- _What you are asked to do_
Under this line is some data; print exactly the lines from the one containing "Where should I" through its last line, without pictures.

- _Given records_
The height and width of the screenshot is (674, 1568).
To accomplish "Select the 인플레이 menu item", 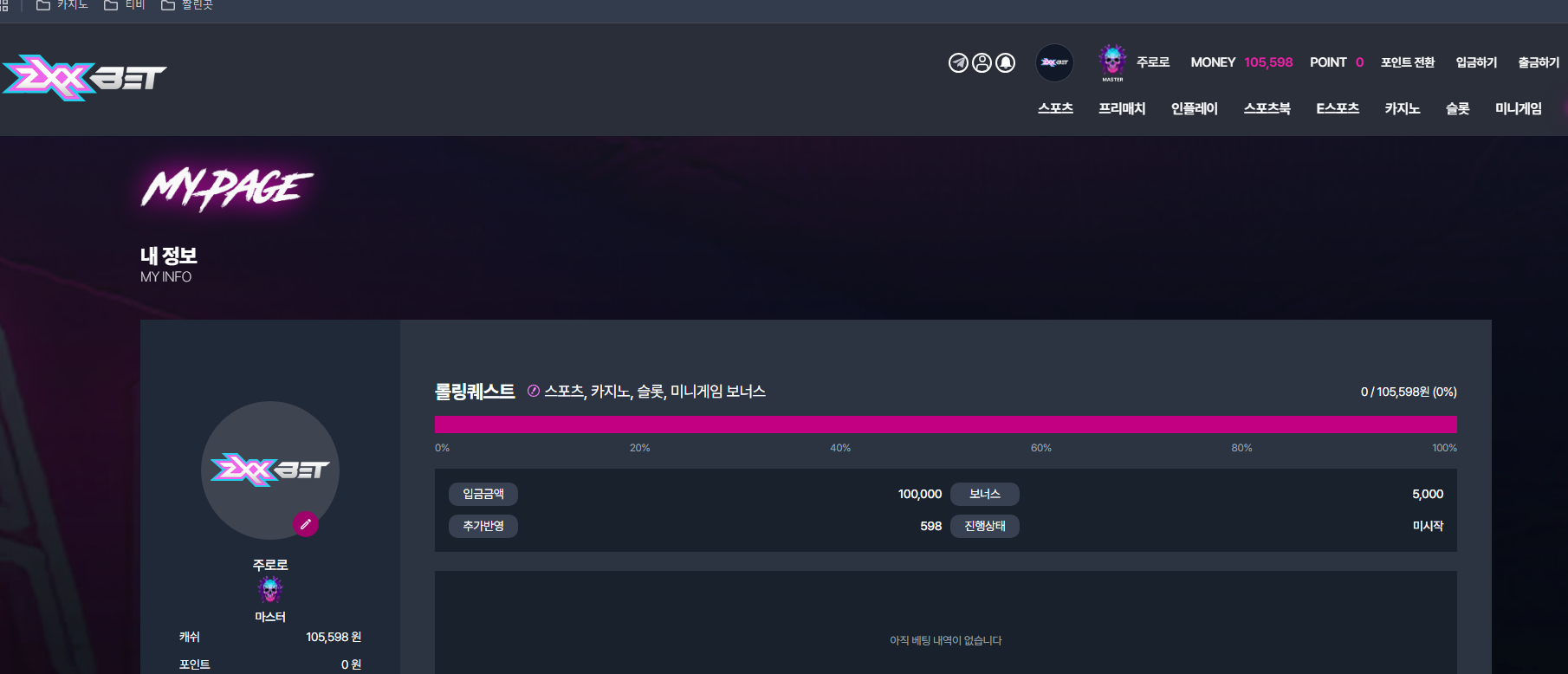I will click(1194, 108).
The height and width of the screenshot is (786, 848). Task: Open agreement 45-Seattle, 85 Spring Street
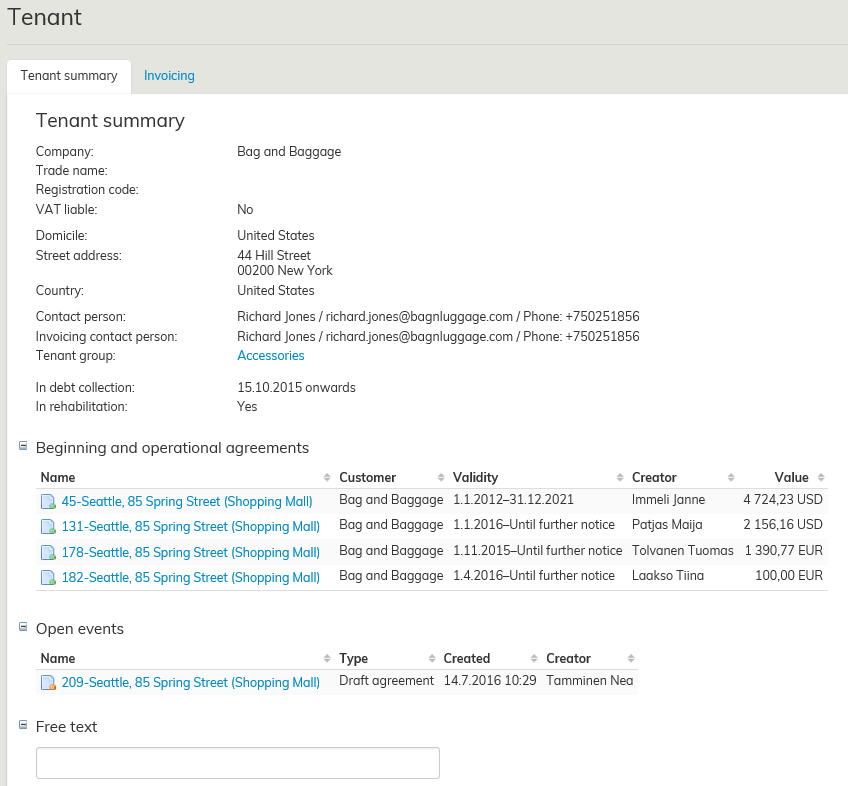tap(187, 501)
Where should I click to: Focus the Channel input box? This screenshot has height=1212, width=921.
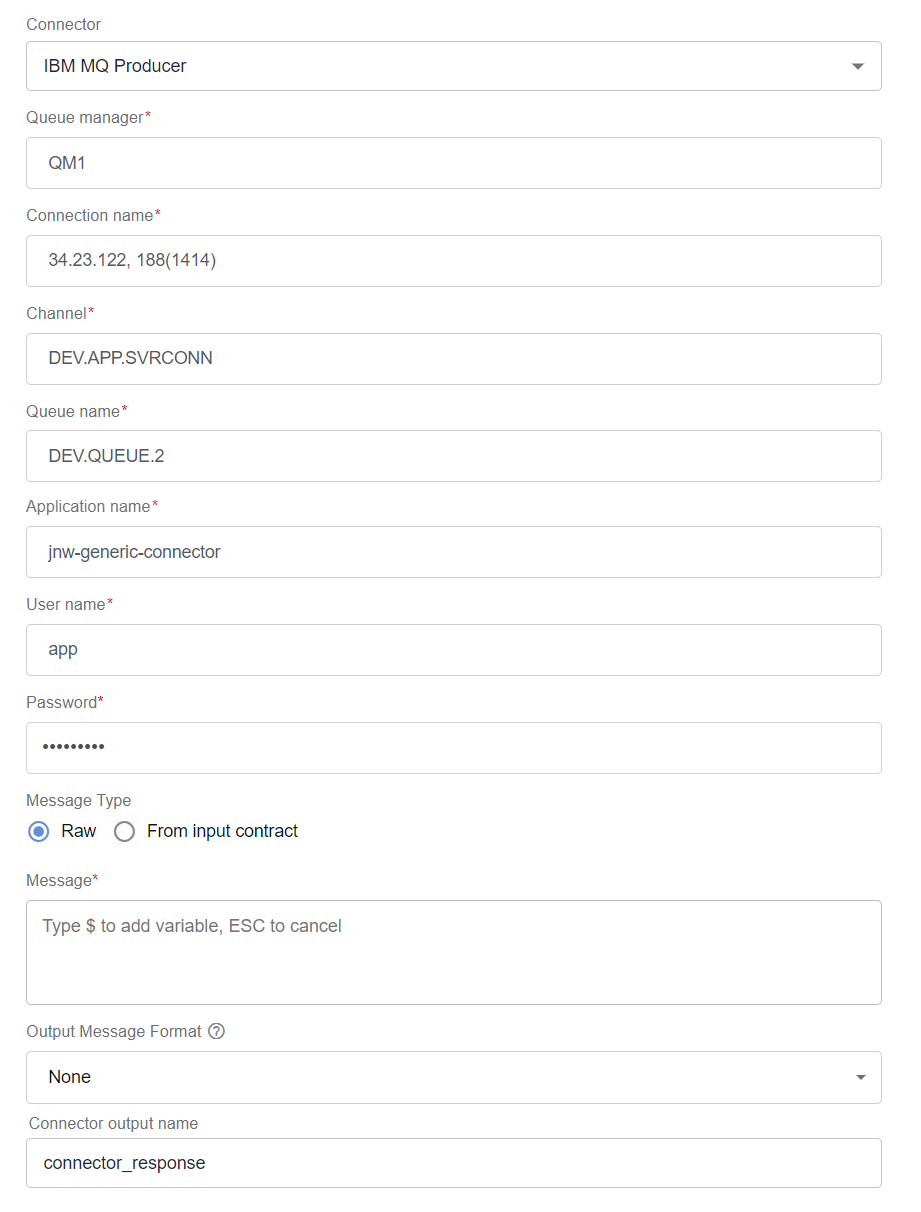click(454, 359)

- _Solution to the exercise_
Where should I click to: Focus the Channel input box? This screenshot has height=1212, width=921.
click(454, 359)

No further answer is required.